Assegura não somente a continuidade das espécies, como a coesão interna do Cosmos. No entanto, a mesma Nuit que gerou a Terra, gerou também Tánatos — a Morte. Vida e Morte desde então são duas coisas inseparáveis para todo o sempre.
O sangue é um dos símbolos da Vida. A nossa Cultura, que é gerida no aspecto religioso pela força do Cristianismo, tem no Sangue de Cristo a grande fonte de energia que move a roda de seu destino.
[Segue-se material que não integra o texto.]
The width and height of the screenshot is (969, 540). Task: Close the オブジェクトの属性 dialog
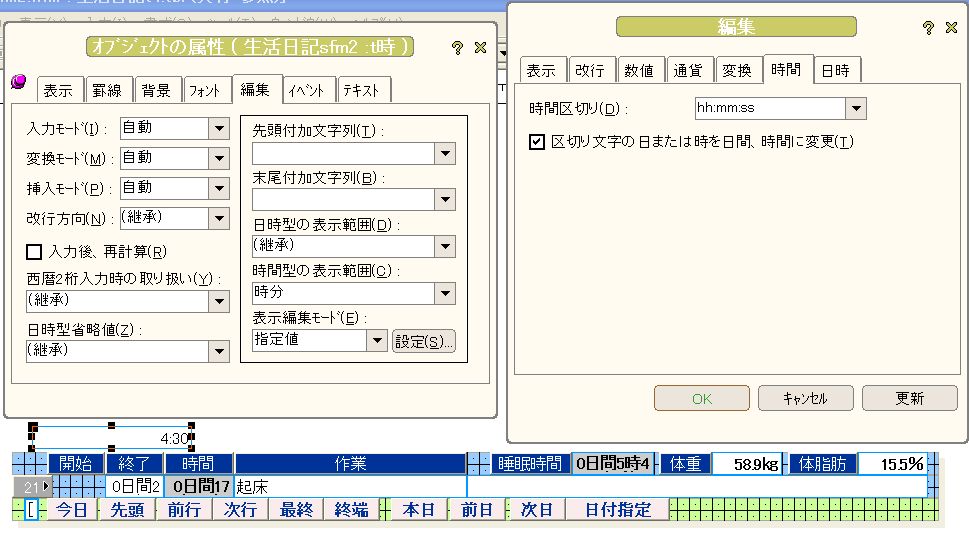[x=480, y=47]
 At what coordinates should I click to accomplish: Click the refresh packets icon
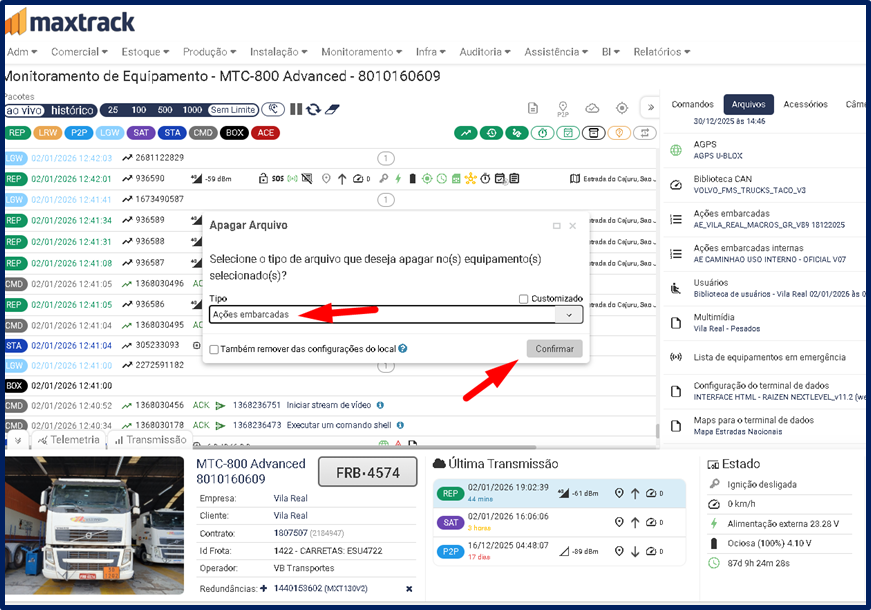[314, 110]
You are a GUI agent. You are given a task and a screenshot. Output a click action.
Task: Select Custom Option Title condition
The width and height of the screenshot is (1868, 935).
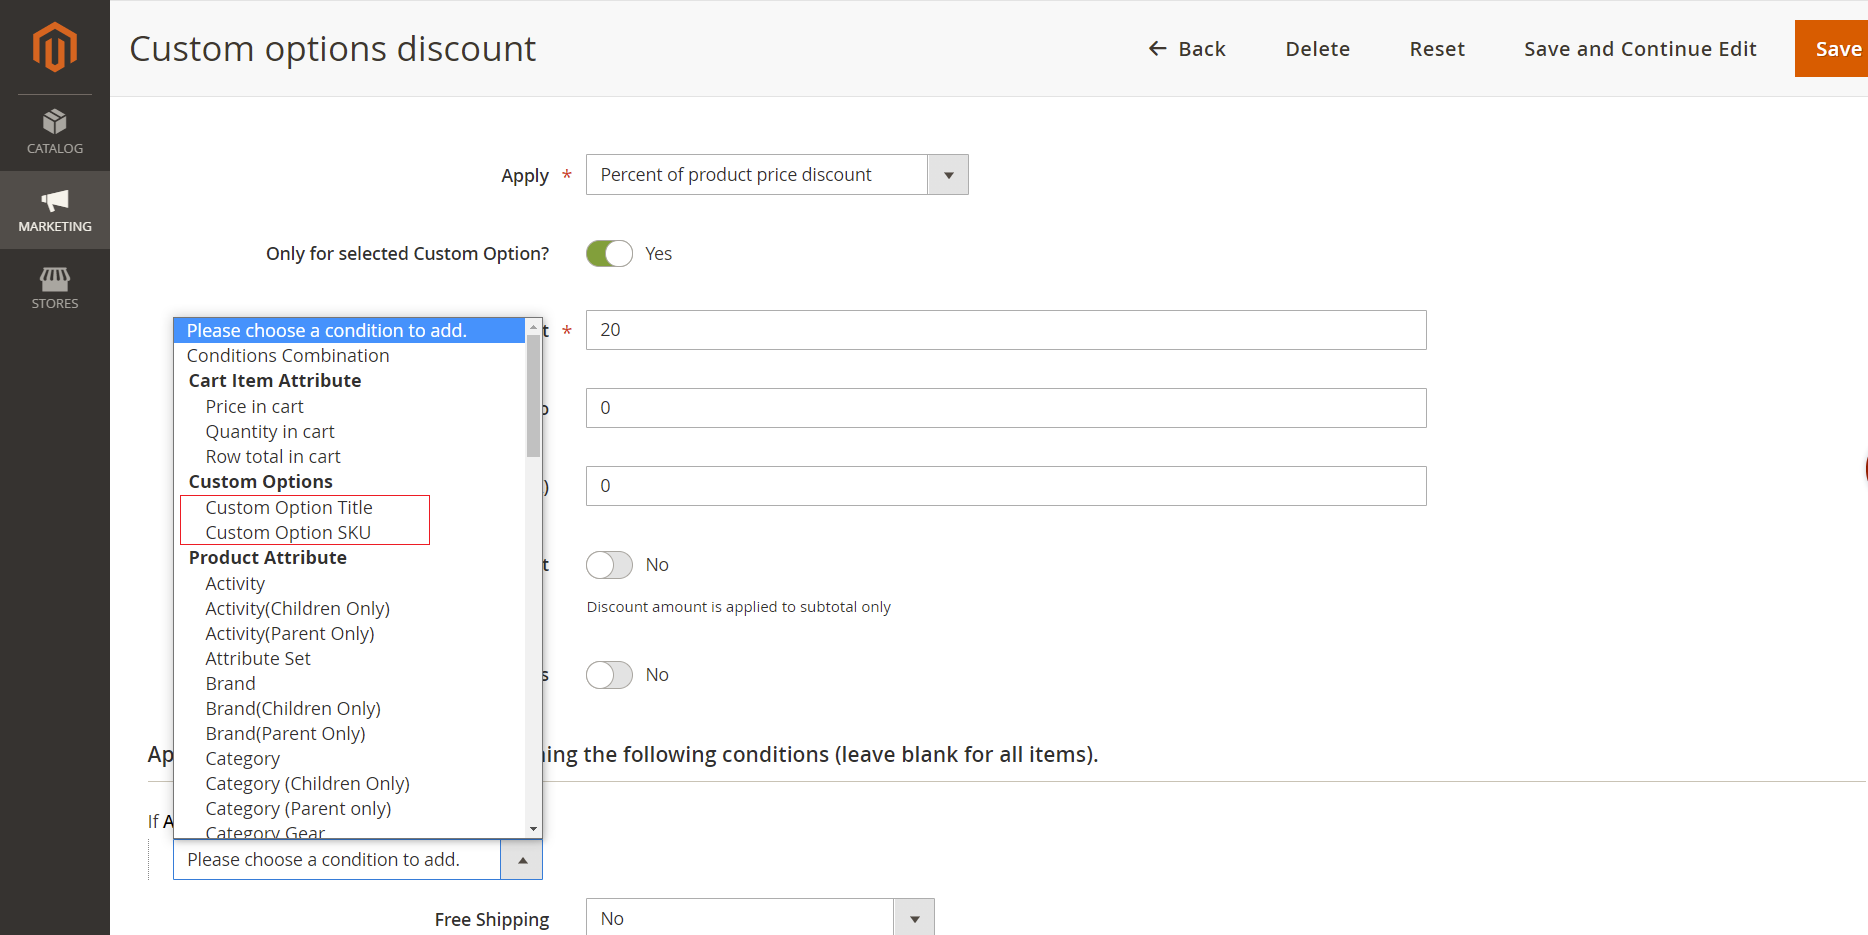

Tomemos o relato de S. Marcos (Cap. 14 Vs. 22 a 25) «Durante a refeição, Jesus tomou o pão e, depois de o benzer, partiu-o e deu-lho, dizendo: «Tomai, isto é meu corpo». Em seguida, tomou o cálice, deu graças e apresentoulho, e todos dele beberam. E disse-lhe: «Este é o meu sangue, o sangue da Aliança que será derramado por muitos. Em verdade vos digo, já não beberei do fruto da videira até aquele dia, em que o beberei de novo no reino de Deus». Judas era um dos que estavam sentados à mesa. Assim como Pedro, que viria a negá-lo mais tarde, com medo da morte. Porque? Porque a morte é o grande segredo de tudo. Tanto é que a essência da transmutação ensinada por Jesus está exatamente na Ressurreição. Mas para ressurgir, é necessário que se morra antes. E na ausência cósmica do Sermão da Montanha está a direção a ser seguida por aqueles que querem tomar a própria cruz e segui-lo.